< 2 Corinthiërs 3 >
1 Gaan we nu opnieuw onszelf aanprijzen? Of behoeven we misschien, als sommige anderen, aanbevelingsbrieven aan u of van u?
Cominciamo forse di nuovo a raccomandare noi stessi? O forse abbiamo bisogno, come altri, di lettere di raccomandazione per voi o da parte vostra?
2 Gijzelf zijt onze brief, wel geschreven in ons hart, maar niettemin gekend en gelezen door alle mensen.
La nostra lettera siete voi, lettera scritta nei nostri cuori, conosciuta e letta da tutti gli uomini.
3 Want het is bekend, dat gij een brief van Christus zijt, die door ons is geschreven, niet met inkt, maar met den Geest van den levenden God; niet op stenen tafelen, maar op de vleselijke tafelen van het hart.
E' noto infatti che voi siete una lettera di Cristo composta da noi, scritta non con inchiostro, ma con lo Spirito del Dio vivente, non su tavole di pietra, ma sulle tavole di carne dei vostri cuori.
4 Door Christus hebben we dit zelfvertrouwen bij God.
Questa è la fiducia che abbiamo per mezzo di Cristo, davanti a Dio.
5 Want niet door onszelf, en als door eigen kracht zijn we in staat, iets te bedenken; maar onze geschiktheid is uit God,
Non però che da noi stessi siamo capaci di pensare qualcosa come proveniente da noi, ma la nostra capacità viene da Dio,
6 die ons bekwaam heeft gemaakt, om bedienaars te worden van een nieuw Verbond, niet van de letter, maar van den Geest.
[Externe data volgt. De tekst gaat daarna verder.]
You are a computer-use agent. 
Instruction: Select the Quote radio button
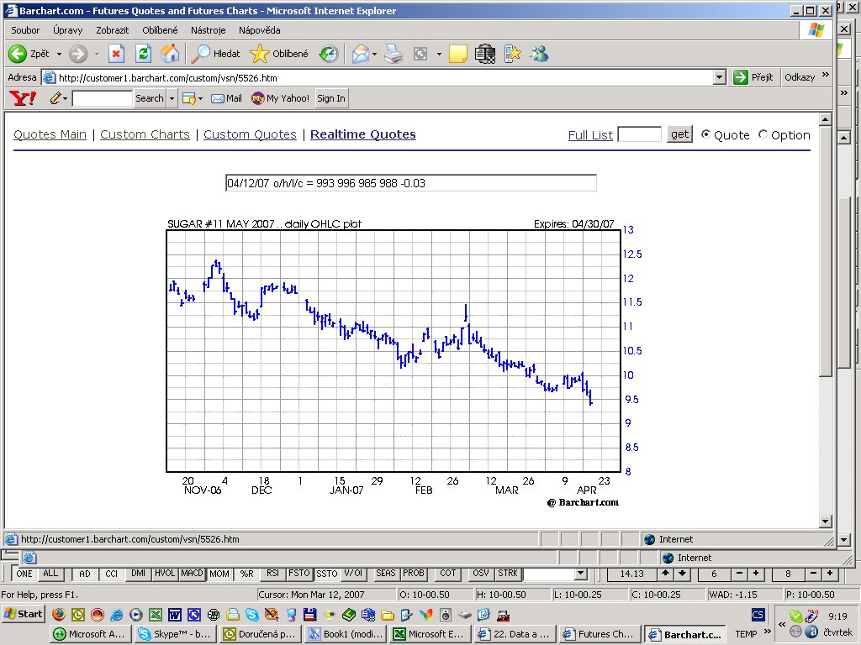[x=705, y=134]

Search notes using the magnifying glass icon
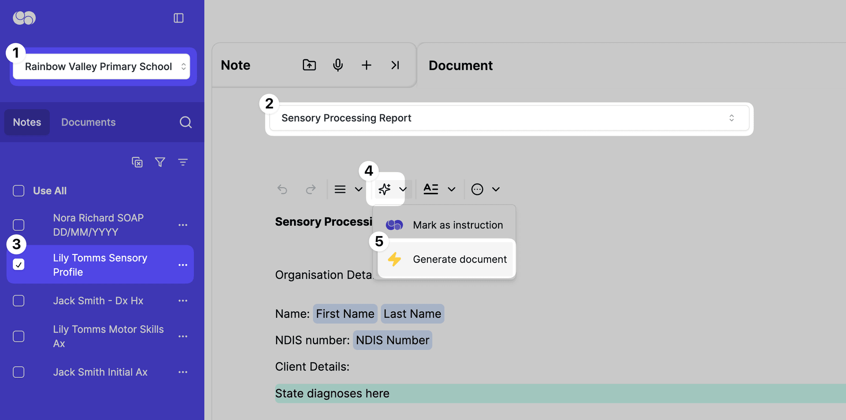click(x=186, y=122)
Want de letter doodt, maar de Geest maakt levend.
che ci ha resi ministri adatti di una Nuova Alleanza, non della lettera ma dello Spirito; perché la lettera uccide, lo Spirito dà vita.
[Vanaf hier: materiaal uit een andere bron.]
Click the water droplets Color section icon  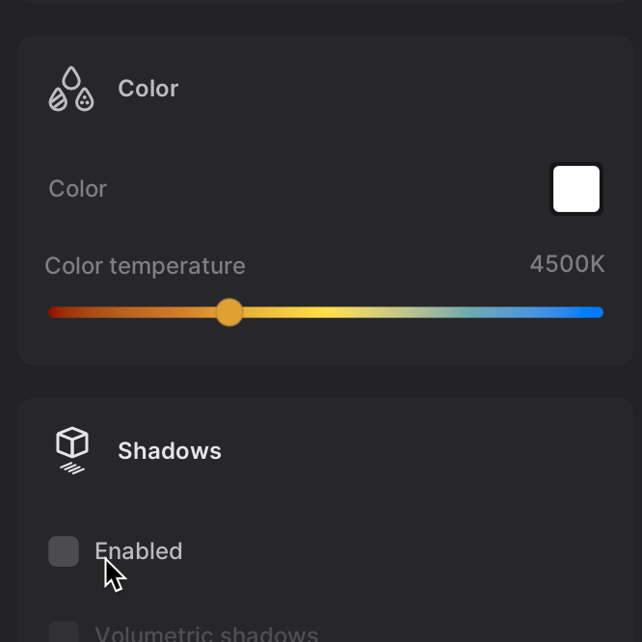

7 Welnu, wanneer de bediening des doods, met letters op steen gegrift, in heerlijkheid is geweest, zodat de zonen Israëls het gelaat van Moses niet konden aanstaren om de voorbijgaande glans van zijn aanschijn,
Se il ministero della morte, inciso in lettere su pietre, fu circonfuso di gloria, al punto che i figli d'Israele non potevano fissare il volto di Mosè a causa dello splendore pure effimero del suo volto,
8 hoe veel te meer moet dan de bediening des Geestes in heerlijkheid zijn!
quanto più sarà glorioso il ministero dello Spirito?
9 En wanneer de bediening der verdoeming heerlijk was, hoeveel te meer moet de bediening der rechtvaardiging overvloeien van heerlijkheid!
Se gia il ministero della condanna fu glorioso, molto di più abbonda di gloria il ministero della giustizia.
10 Ja, wat eens verheerlijkt was, is in vergelijking met deze allesovertreffende heerlijkheid toch eigenlijk nooit zó verheerlijkt geweest.
Anzi sotto quest'aspetto, quello che era glorioso non lo è più a confronto della sovraeminente gloria della Nuova Alleanza.
11 Want indien het vergankelijke van heerlijkheid is omgeven, hoeveel te meer is dan het onvergankelijke in heerlijkheid!
Se dunque ciò che era effimero fu glorioso, molto più lo sarà ciò che è duraturo.
12 In het bezit van zulk een hoop, tonen we ook grote openhartigheid;
Forti di tale speranza, ci comportiamo con molta franchezza
13 en wij doen niet als Moses, die een sluier voor zijn gelaat trok, opdat de zonen Israëls het einde niet zouden zien van de voorbijgaande glans.
e non facciamo come Mosè che poneva un velo sul suo volto, perché i figli di Israele non vedessero la fine di ciò che era solo effimero.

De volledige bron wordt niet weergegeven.